Imagen reader las 1000

Kc167 cells (DGRC cat. no. 1) were maintained in SFX medium supplemented with 10% inactivated fetal bovine serum (Invitrogen, ref. #10108-165) and penicillin/streptomycin stock of antibiotics (Sigma P4333-100ML) at 25°C without CO₂. Ecdysone treatment was done by incubation with 0.5 μM 20-Hidroxyecdysone (20-HE) (Sigma H5142-10MG) in culture medium for 3 hr; vehicle control with ethanol was performed in parallel. Western analysis was performed using standard procedures.

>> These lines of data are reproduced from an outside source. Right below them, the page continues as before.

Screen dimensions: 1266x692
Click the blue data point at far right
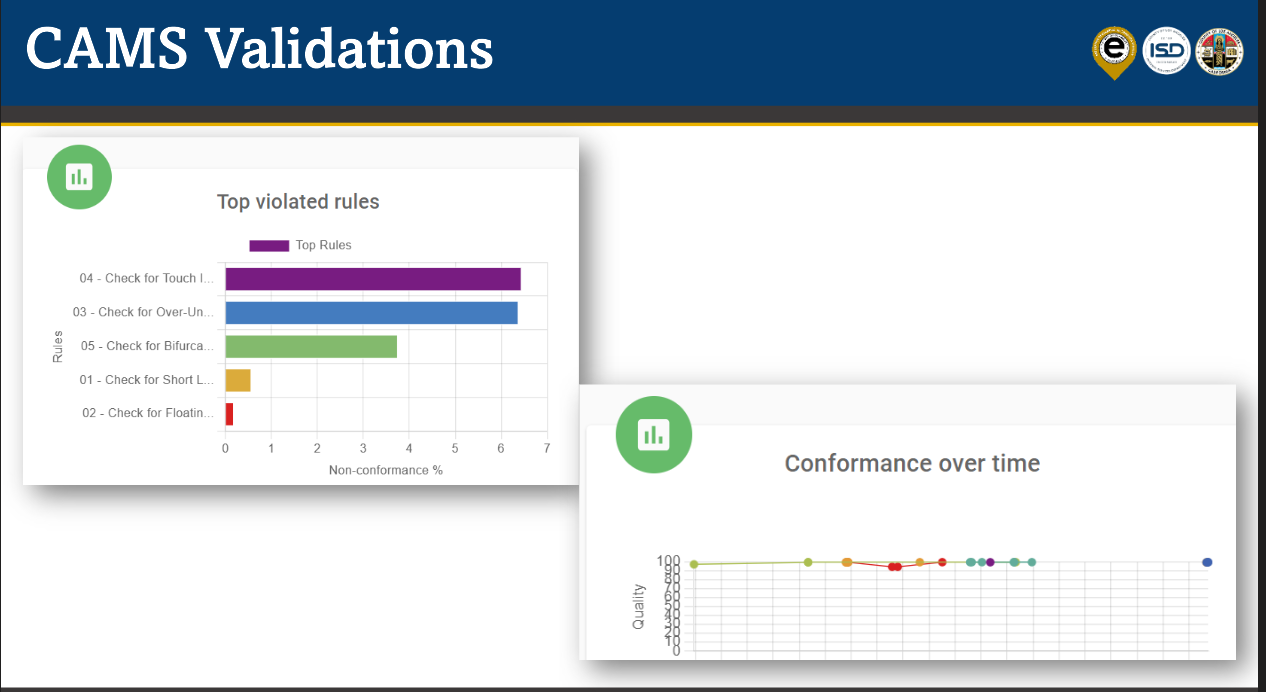(1207, 563)
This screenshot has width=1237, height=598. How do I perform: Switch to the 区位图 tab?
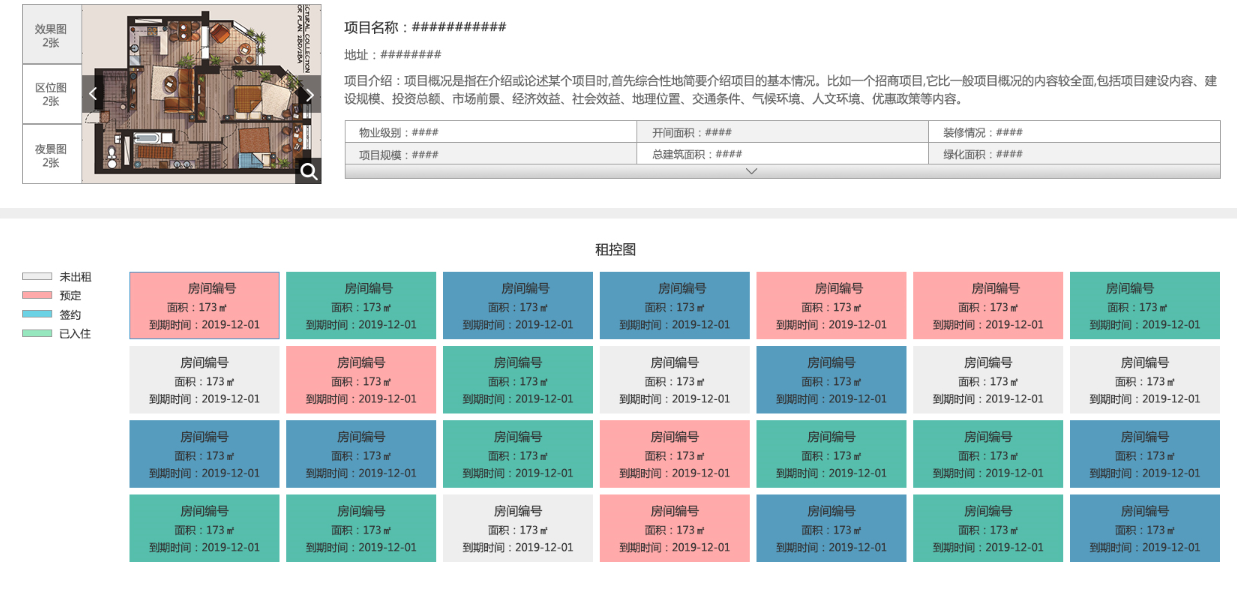click(51, 95)
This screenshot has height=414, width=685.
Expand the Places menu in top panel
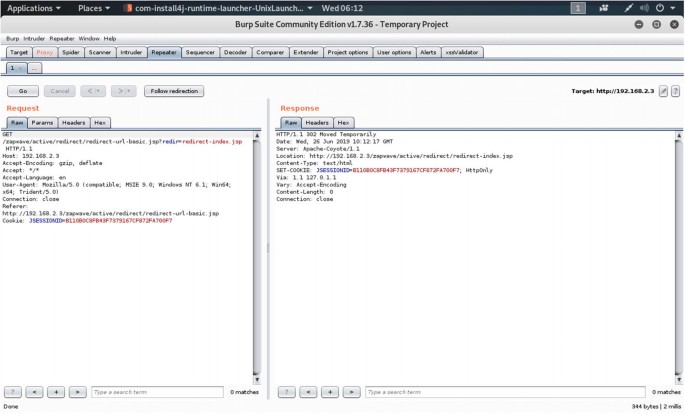tap(93, 8)
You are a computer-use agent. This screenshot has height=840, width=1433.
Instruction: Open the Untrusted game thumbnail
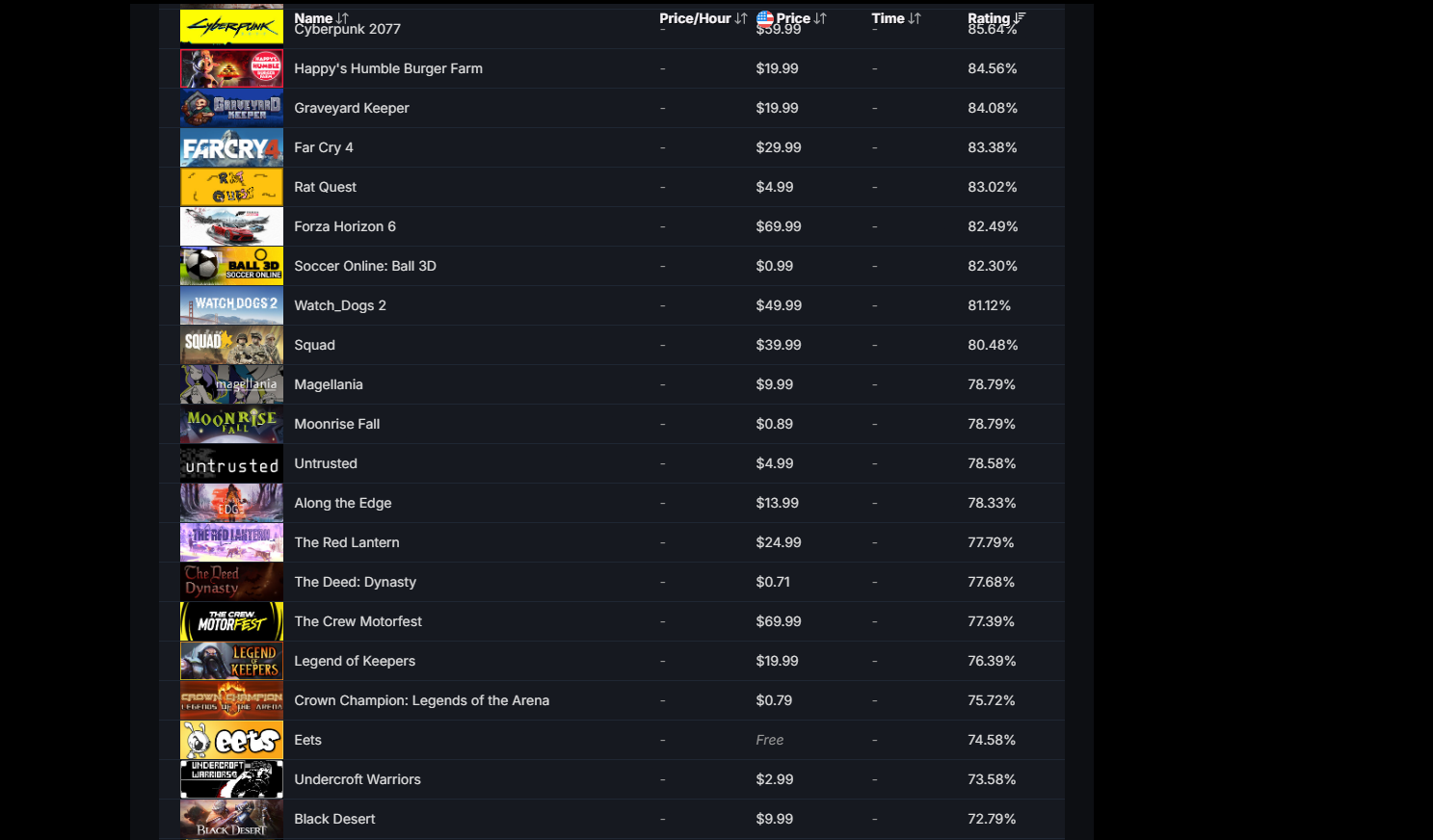(231, 463)
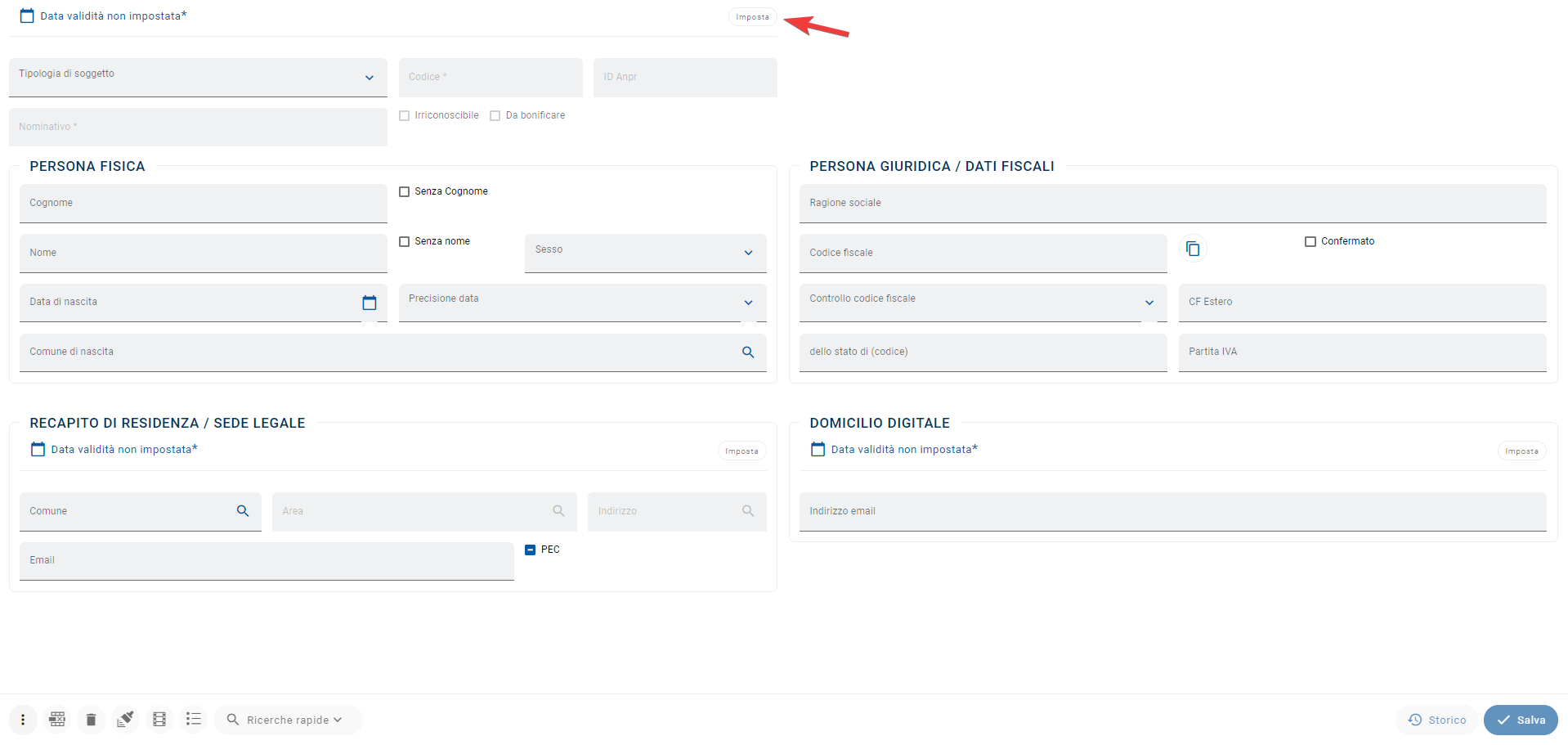Expand the Tipologia di soggetto dropdown

(198, 77)
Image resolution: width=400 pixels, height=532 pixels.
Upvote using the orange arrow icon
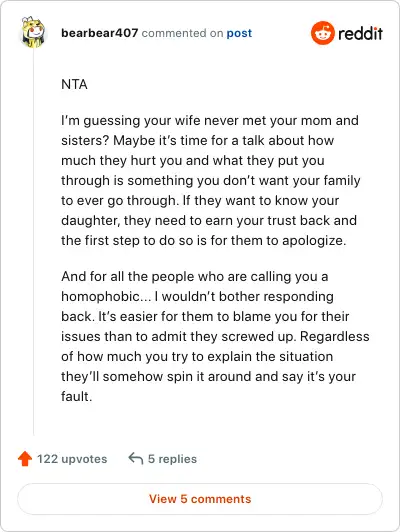(x=25, y=459)
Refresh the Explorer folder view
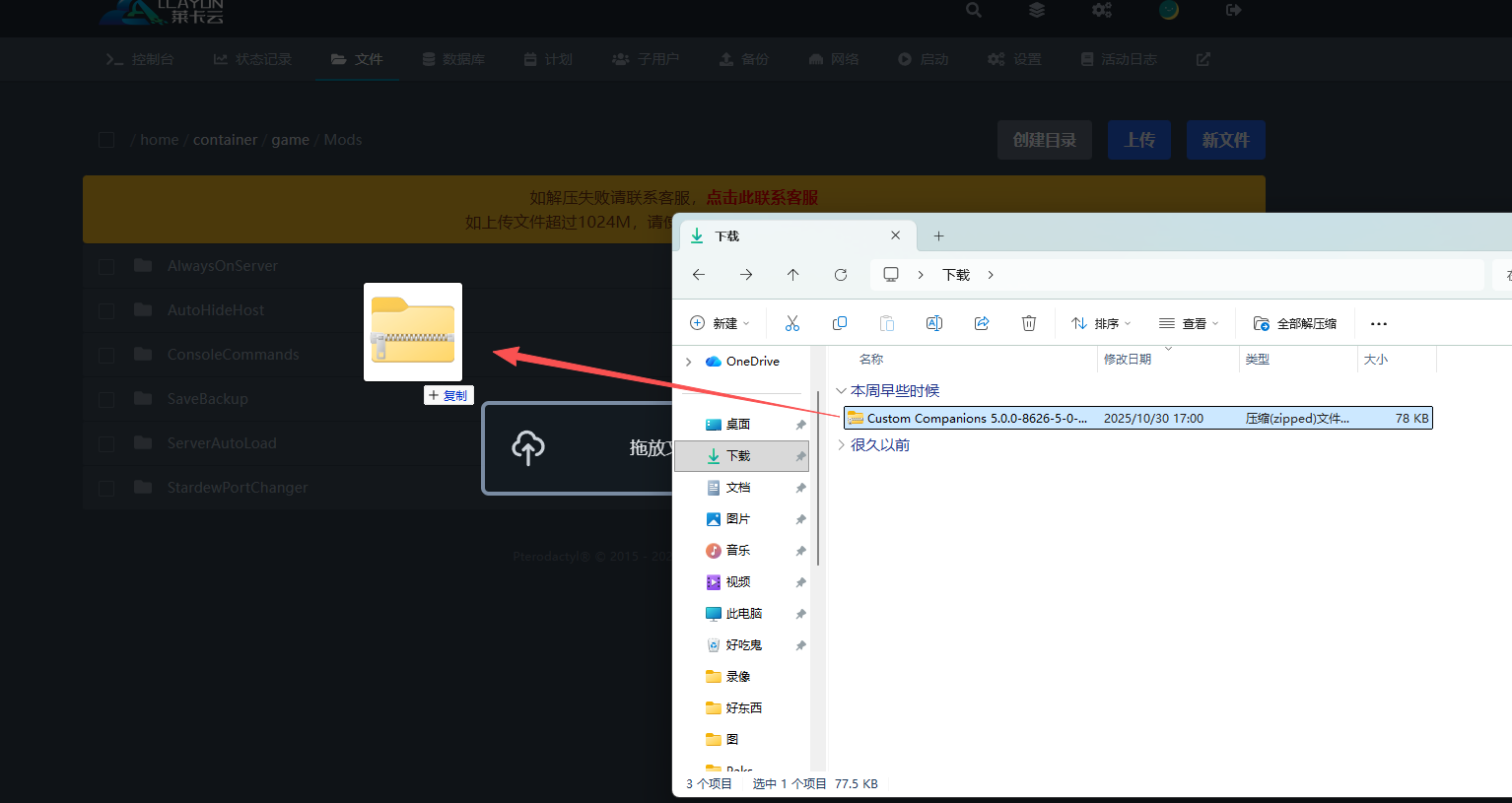 coord(841,275)
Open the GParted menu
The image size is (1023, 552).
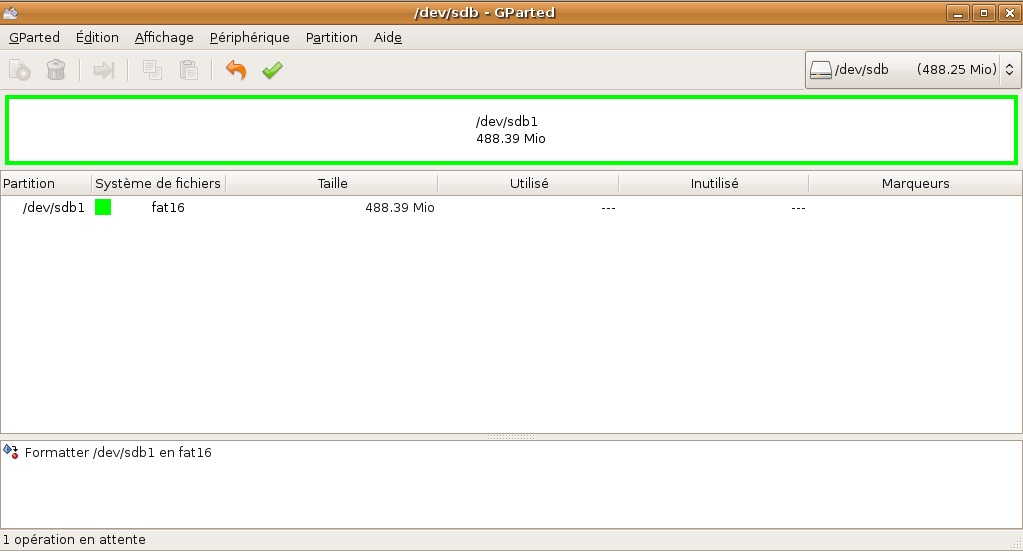[34, 37]
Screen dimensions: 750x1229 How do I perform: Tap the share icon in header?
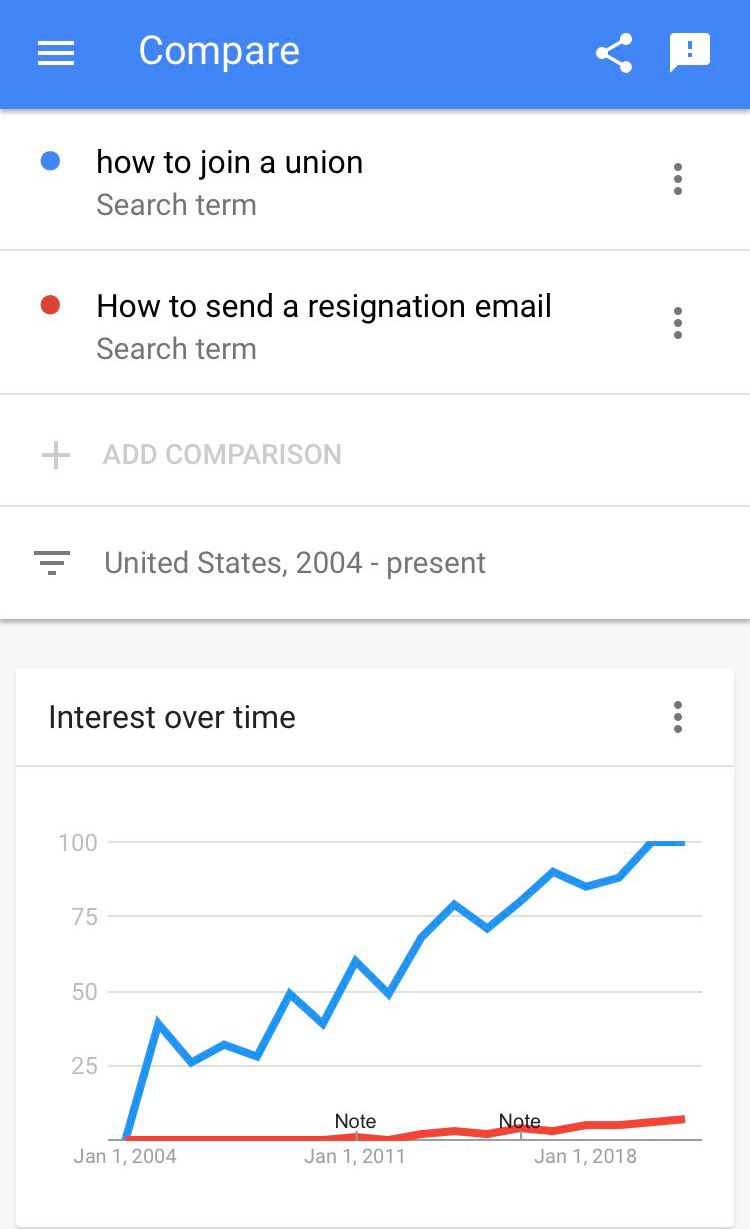[614, 53]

PVDF membranes were incubated with one of the following primary antibodies: polyclonal rabbit a-Psq^tot (1:2000), polyclonal rabbit a-Psq^L (1:2000), a-Actin (Sigma A2066, 1:500), rat a-Mod(mdg4)2.2 (1:2000), rabbit a-CP190 (1:2000). Proteins were detected using the chemiluminescent substrate ECL (Pierce, 32209), LAS-100 detector (FujiFilm) and Imagen Reader LAS-1000 software (FujiFilm). Transient transfection experiments were done in 6 well plates with 8 × 10⁵ cells per well in 2 mL of medium and 1 μg of total DNA per well. The amount of each plasmid was adjusted to obtain equimolar concentrations. Cells were transfected using Cellfectin II Reagent (Invitrogen 10362-100). dsRNA was generated using the Megascript T7 High Yield Transcription Kit (Ambion NC. 1404051). Primers used for the RNAi KD recognizing all isoforms of Psq are For 5′-TAATACGACTCACGCTGCCCTGCTTA-3′; Rev 5′- TAATACGACTCACAAGGCTCA CAATG-3′).